▸ What the task asks
Answer these questions from the film list below:
(a) Who directed "Birth"?
(b) Where do Sue and John Brierley bring Saroo home to live?
(c) In which state is the girls school in "The Beguiled" located?

[Start Quoted passage]

12. THE BEGUILED (2017)
Sofia Coppola‘s remake of the 1967 Don Siegel film starring Clint Eastwood once again tells the story of John McBurney, a wounded Union soldier (Colin Farrell) in the American Civil War who is found and nursed back to health by the headmistress (Kidman) and students of a Virginia girls school. What makes Coppola’s remake worth telling is, instead of telling the story from the wounded soldier’s point of view, it’s the women (and particularly Kidman’s headmistress) who drive the action, and it gives the actress the material to deliver one of her most disturbing performances.

11. BIRTH (2004)
“Birth” is a very strange film but one for which Kidman garnered great acclaim, culminating in a Golden Globe nomination for Best Actress. The film, directed by Jonathan Glazer, focuses on Anna (Kidman), who, 10 years after her husband’s death, becomes convinced that he has been reborn into the body of a 10 year-old boy (Jonathan Bright). “Birth’s” notoriety comes from a scene where Kidman and the 10 year-old Bright appear to be sharing a bath together — they really aren’t (camera magic!) and it’s not all that salacious.

10. LION (2016)
Kidman is very much in maternal mode as Sue Brierley who, with her husband John (David Wenham), adopt Saroo, an Indian boy (Sunny Pawar as a child, Dev Patel as an adult) and bring him home with them to Tasmania. Once he is an adult, Saroo, who had always believed that he was adopted because Sue was infertile, but she movingly tells him instead that she adopted him in order to help kids like Saroo who were in need. For her supporting performance as Sue, Kidman earned her fourth Academy Award nomination, her 10th Golden Globe nom and her seventh nomination for the Screen Actors Guild Award.

9. THE PAPERBOY (2012)
This is a personal opinion, but I think “The Paperboy” is just nuts — which is why I love it. In the film, Kidman portrays Charlotte Bless, a woman who has fallen in love with a prisoner (John Cusack) on death row and is set on marrying him after his inevitable release (or so she thinks). She enlists the help of two reporters (Matthew McConaughey and David Oyelowo) to try to get her loved one freed based on the inconsistency of the evidence before them. Yes, and there’s the famous scene where Kidman pees on McConaughey’s brother (Zac Efron).

8. RABBIT HOLE (2010)

[End Quoted passage]
[Start Records]

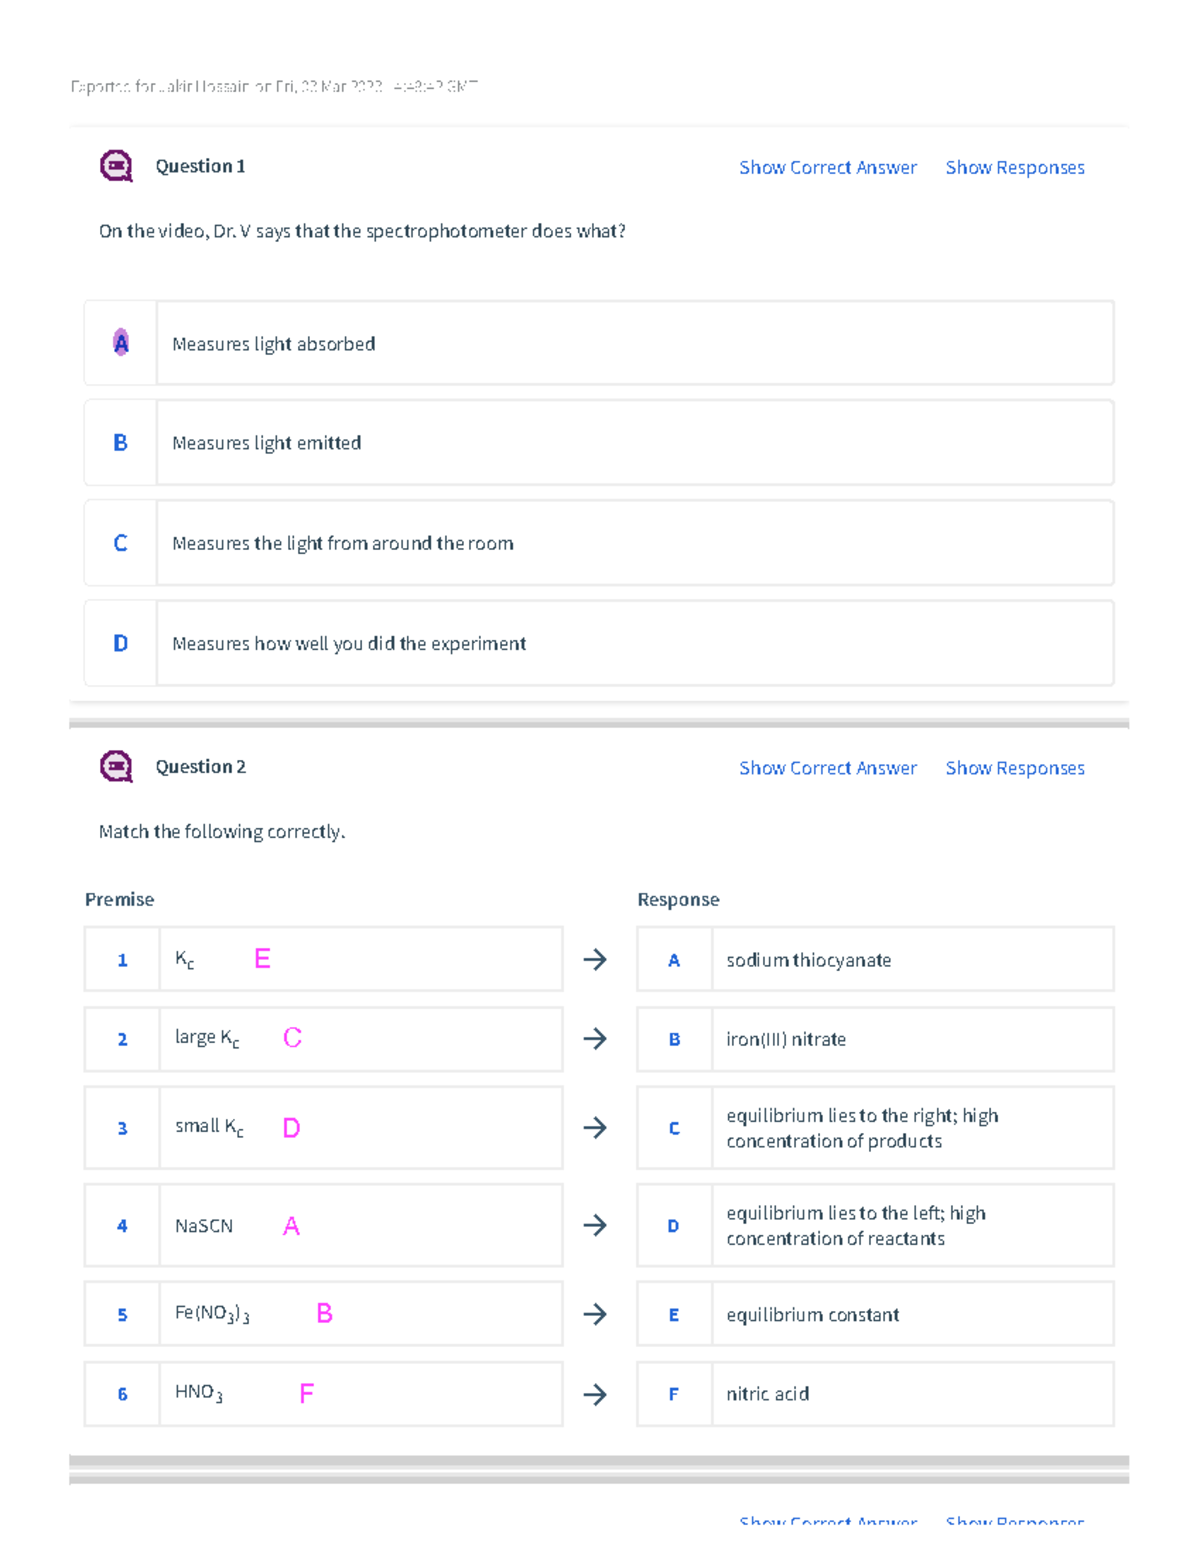Show Correct Answer for Question 2
The image size is (1200, 1553).
(828, 768)
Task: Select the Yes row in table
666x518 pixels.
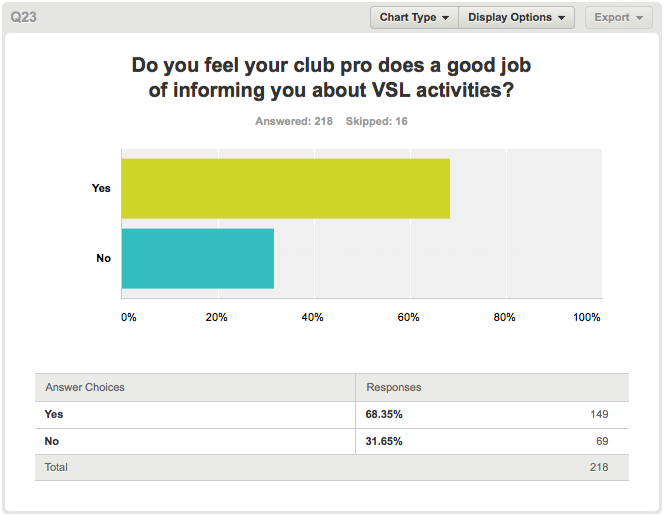Action: (332, 414)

[End Records]

▸ Result for this exercise
(a) Jonathan Glazer
(b) Tasmania
(c) Virginia